_Entries taken from a collection:_

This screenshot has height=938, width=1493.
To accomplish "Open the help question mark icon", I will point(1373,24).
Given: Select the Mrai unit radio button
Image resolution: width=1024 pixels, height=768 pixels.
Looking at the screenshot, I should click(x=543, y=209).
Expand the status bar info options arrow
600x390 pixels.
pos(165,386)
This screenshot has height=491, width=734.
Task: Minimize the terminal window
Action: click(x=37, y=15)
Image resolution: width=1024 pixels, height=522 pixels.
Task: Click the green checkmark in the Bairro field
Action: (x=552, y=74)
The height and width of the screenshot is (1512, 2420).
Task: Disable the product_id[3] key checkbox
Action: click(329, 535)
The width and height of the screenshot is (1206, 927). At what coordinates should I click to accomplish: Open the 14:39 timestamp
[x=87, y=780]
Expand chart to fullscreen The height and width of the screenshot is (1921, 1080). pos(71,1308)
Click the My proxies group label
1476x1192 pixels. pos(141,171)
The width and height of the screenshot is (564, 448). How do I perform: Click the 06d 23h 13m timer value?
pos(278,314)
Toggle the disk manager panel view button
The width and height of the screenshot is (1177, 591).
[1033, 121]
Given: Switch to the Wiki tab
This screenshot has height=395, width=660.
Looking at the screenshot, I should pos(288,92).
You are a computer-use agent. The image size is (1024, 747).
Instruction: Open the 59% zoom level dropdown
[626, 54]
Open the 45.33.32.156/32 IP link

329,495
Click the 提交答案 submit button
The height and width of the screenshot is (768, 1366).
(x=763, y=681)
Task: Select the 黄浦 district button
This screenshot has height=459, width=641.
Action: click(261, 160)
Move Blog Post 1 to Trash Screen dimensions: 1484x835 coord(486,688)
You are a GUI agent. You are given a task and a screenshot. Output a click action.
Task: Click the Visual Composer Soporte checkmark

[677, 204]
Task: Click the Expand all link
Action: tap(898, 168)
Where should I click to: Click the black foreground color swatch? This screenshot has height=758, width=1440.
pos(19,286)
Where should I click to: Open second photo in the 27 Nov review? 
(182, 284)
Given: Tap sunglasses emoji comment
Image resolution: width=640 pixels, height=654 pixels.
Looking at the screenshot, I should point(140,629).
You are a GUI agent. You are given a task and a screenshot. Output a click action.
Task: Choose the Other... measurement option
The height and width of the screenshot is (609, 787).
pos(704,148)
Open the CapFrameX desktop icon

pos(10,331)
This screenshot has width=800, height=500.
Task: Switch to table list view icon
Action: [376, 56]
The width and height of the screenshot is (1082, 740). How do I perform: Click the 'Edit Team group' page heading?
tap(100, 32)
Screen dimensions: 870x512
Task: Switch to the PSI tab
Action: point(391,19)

_HOW TO COMPLETE THIS TASK:_ Output all preceding records character for character.

_FINISHED EXERCISE:_
This screenshot has height=938, width=1493.
To accomplish "Open the help question mark icon", I will point(1373,24).
Given: Select the Mrai unit radio button
Image resolution: width=1024 pixels, height=768 pixels.
Looking at the screenshot, I should click(x=543, y=209).
Expand the status bar info options arrow
600x390 pixels.
pos(165,386)
This screenshot has height=491, width=734.
Task: Minimize the terminal window
Action: click(x=37, y=15)
Image resolution: width=1024 pixels, height=522 pixels.
Task: Click the green checkmark in the Bairro field
Action: (x=552, y=74)
The height and width of the screenshot is (1512, 2420).
Task: Disable the product_id[3] key checkbox
Action: click(329, 535)
The width and height of the screenshot is (1206, 927). At what coordinates should I click to accomplish: Open the 14:39 timestamp
[x=87, y=780]
Expand chart to fullscreen The height and width of the screenshot is (1921, 1080). pos(71,1308)
Click the My proxies group label
1476x1192 pixels. pos(141,171)
The width and height of the screenshot is (564, 448). How do I perform: Click the 06d 23h 13m timer value?
pos(278,314)
Toggle the disk manager panel view button
The width and height of the screenshot is (1177, 591).
[1033, 121]
Given: Switch to the Wiki tab
This screenshot has height=395, width=660.
Looking at the screenshot, I should pos(288,92).
You are a computer-use agent. The image size is (1024, 747).
Instruction: Open the 59% zoom level dropdown
[626, 54]
Open the 45.33.32.156/32 IP link

329,495
Click the 提交答案 submit button
The height and width of the screenshot is (768, 1366).
(x=763, y=681)
Task: Select the 黄浦 district button
This screenshot has height=459, width=641.
Action: click(261, 160)
Move Blog Post 1 to Trash Screen dimensions: 1484x835 coord(486,688)
You are a GUI agent. You are given a task and a screenshot. Output a click action.
Task: Click the Visual Composer Soporte checkmark

[677, 204]
Task: Click the Expand all link
Action: tap(898, 168)
Where should I click to: Click the black foreground color swatch? This screenshot has height=758, width=1440.
pos(19,286)
Where should I click to: Open second photo in the 27 Nov review? 
(182, 284)
Given: Tap sunglasses emoji comment
Image resolution: width=640 pixels, height=654 pixels.
Looking at the screenshot, I should point(140,629).
You are a GUI agent. You are given a task and a screenshot. Output a click action.
Task: Choose the Other... measurement option
The height and width of the screenshot is (609, 787).
pos(704,148)
Open the CapFrameX desktop icon

pos(10,331)
This screenshot has width=800, height=500.
Task: Switch to table list view icon
Action: [376, 56]
The width and height of the screenshot is (1082, 740). How do I perform: Click the 'Edit Team group' page heading?
tap(100, 32)
Screen dimensions: 870x512
Task: Switch to the PSI tab
Action: point(391,19)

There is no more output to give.